Em vez de despeitarmos
os outros povos, impondo os nossos modelos culturais, a nossa postura deve ser
sempre a de demonstrar empatia respeito. Reconhecer que nem tudo que é
diferente é antibiblico nos ajudará a evitar
comportamentos etnocêntricos e a desenvolver relacionamentos autênticos
e de identificação com o grupo em contato (1 Corintios 9.22).
APRENDIZES
EM VEZ DE PROFESSORES
O perfil de um
aprendiz é uma característica essencial na vida de qualquer missionário e o
comportamento adequado no relacionamento com o povo no campo. Em vez de já
chegar ensinando o que foi aprendido em seu contexto de origem, o missionário
deve primeiro estudar como a vida funciona na sociedade em contato e as
implicações de seus comportamentos (em alguns casos, é necessário considerar
ainda a legislação do país ou as regras comunitárias).
Oferecer cursos de
artesanato para que o povo gere recursos
e desenvolva atividades auto sustentáveis pode parecer um projeto perfeito de desenvolvimento
comunitário a partir do nosso ponto de vista. Na concepção deles, é possível
que haja outra atividade mais recomendável, por isso é importante verificar
essas informações previamente. Um sinal de advertência é que em algumas
culturas, ensinar uma profissão pode gerar situações de rivalidade e
desequilíbrio econômico, dependendo do tipo de atividade para quem a aprenderá.
Outro sinal é saber se essa profissão será desenvolvida apenas por um grupo
especifico dentro daquela sociedade.
Os
campos precisam de homens e mulheres capazes de mergulhar numa outra cultura
com cuidado, mas ao mesmo tempo dispostos a se despirem da sua própria cultura
para a aquisição de outra. Uma atitude arrogante não lhes permitirá fazer isso.
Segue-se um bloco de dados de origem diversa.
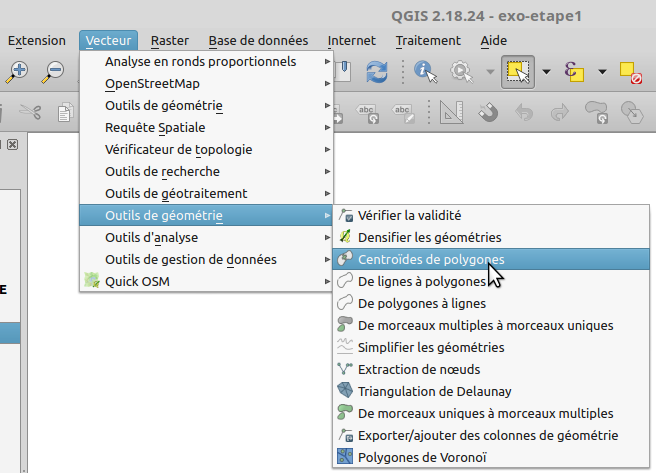Viewport: 656px width, 473px height.
Task: Open dropdown arrow beside Select by Expression
Action: (x=602, y=72)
A arrogância faz do missionário um colonizador em lugar de um portador das boas
novas.
Podemos
ter uma atitude imperialista se não desenvolvermos o nosso caráter nesse
sentido. Precisamos ter humildade para aprender. Temos de saber que antes de
começar a ensinar qualquer coisa ao povo com o qual vamos trabalhar, somos
aprendizes e precisamos de humildade para abrir mão de muitos dos nossos
próprios valores recheados de nossa cultura materna.